Doo () is a 2011 Indian Tamil-language romantic comedy drama film written and directed by Sriram Padmanabhan. The film features Sanjay and Nakshatra in the lead roles, alongside Sangeetha Bhat and Urvashi. Produced by AG Entertainment, the film was released on 5 August 2011.

Cast 
 Sanjay as Vasanth
 Nakshatra as Swapna
 Sangeetha Bhat as Anu
 Urvashi as Vasanth's mother
 Rajesh as Swapna's father
 Mayilswamy
 Manobala
 Jagan as Kutty
 Lollu Sabha Jeeva as Karthik

Production 
Debutant director Sriram Padmanabhan cast Sanjay of Mundhinam Paartheney in the lead role, alongside Nakshatra, who made her acting debut in Tamil cinema. Nakshatra was the daughter of former actress Sumithra and film producer D. Rajendra Babu. Sangeetha Bhat, who ad previously appeared in Kannada television serials, also debuted in Tamil cinema through the project.
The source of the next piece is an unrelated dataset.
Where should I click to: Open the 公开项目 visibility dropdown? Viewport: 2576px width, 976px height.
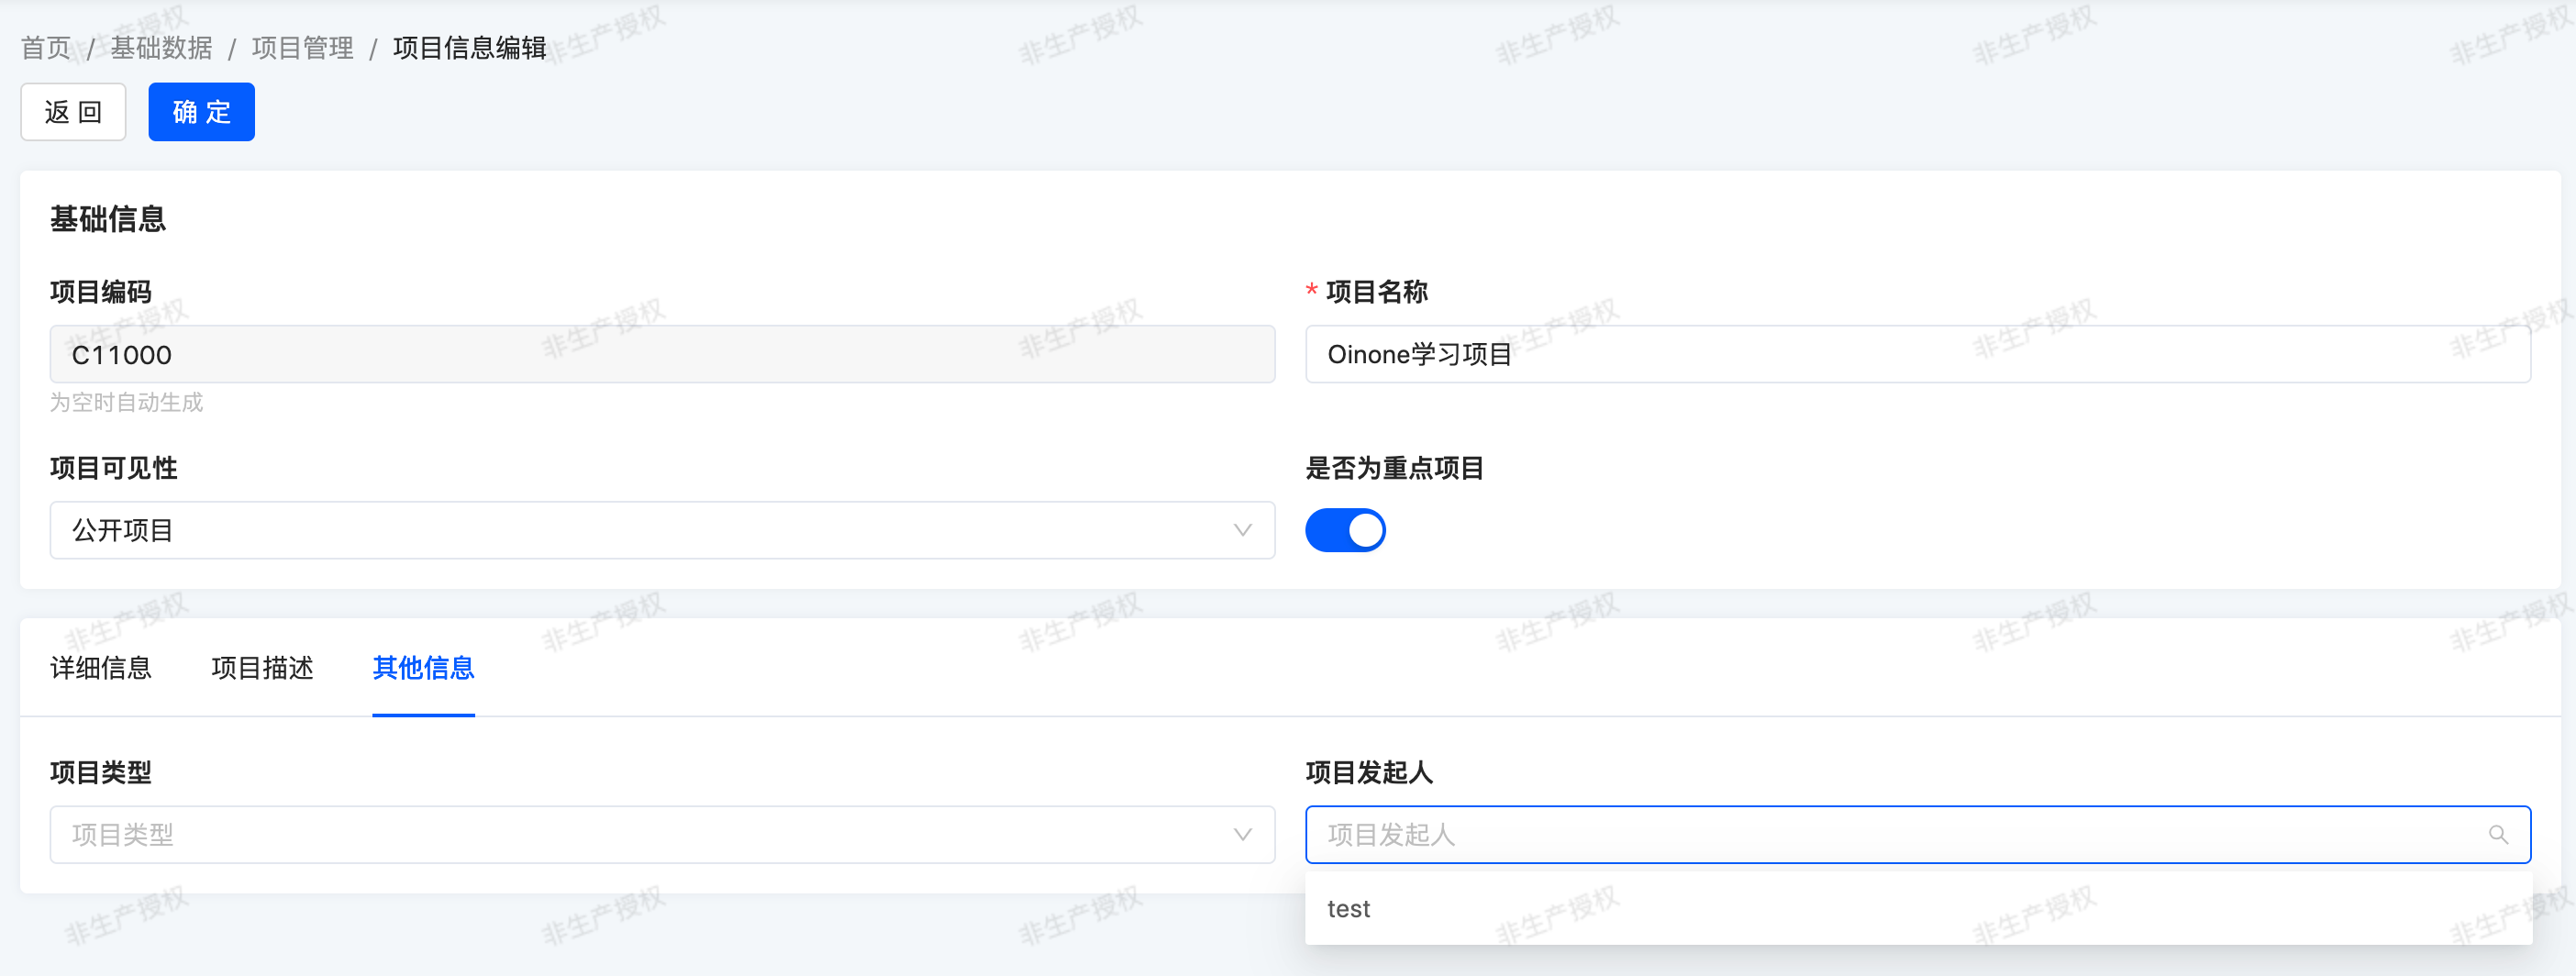pyautogui.click(x=660, y=531)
Prior to the film's release, appreciating the efforts of the director Sriram Padmanabhan, the film's producers Gunasekaran and Aadhinarayanan gifted him a ten sovereign gold chain.

Soundtrack
The film had six songs composed by music composer duo Abhishek and Lawrence. 
Kaiya Thoda Vendam — Ranjith, VJ Divya
Oru Naal Vidu Murai — Haricharan, Prashanthini
Dooda — T. Rajendar
Nadhiyilae — Silambarasan
Va Va — Reshmonu
Nadhiyilae (Fully Loaded) — Silambarasan

Release and reception 
The film had a theatrical release across Tamil Nadu on 5 August 2011. A reviewer from The New Indian Express wrote "Despite its minor flaws, Doo is a promising work from a debutant filmmaker", calling it a "well-attempted love story". A reviewer from Indiaglitz.com wrote "Sriram Padmanabhan seems to have done his home work well, for the film is more like a mirror capturing the routine of youngsters who are in love these days. The dialogues are extremely casual but very realistic". A reviewer from Sify also gave the film a mixed review, though stated "the film is an attempt at a clean entertainer by director Sriram and is to be commended in that aspect. Setting a reasonable pace, with no room for melodrama, emotional excess or over acting anywhere, the director succeeds in keeping you guessing the outcome till the end." In contrast, a reviewer from film portal Behindwoods.com wrote "Doo reminds a lot of the mega hit Kushi in most aspects. An excellent premise for the director to show his mettle but Sriram struggles to exploit this advantage to his benefit", and concluded that the film could have been better.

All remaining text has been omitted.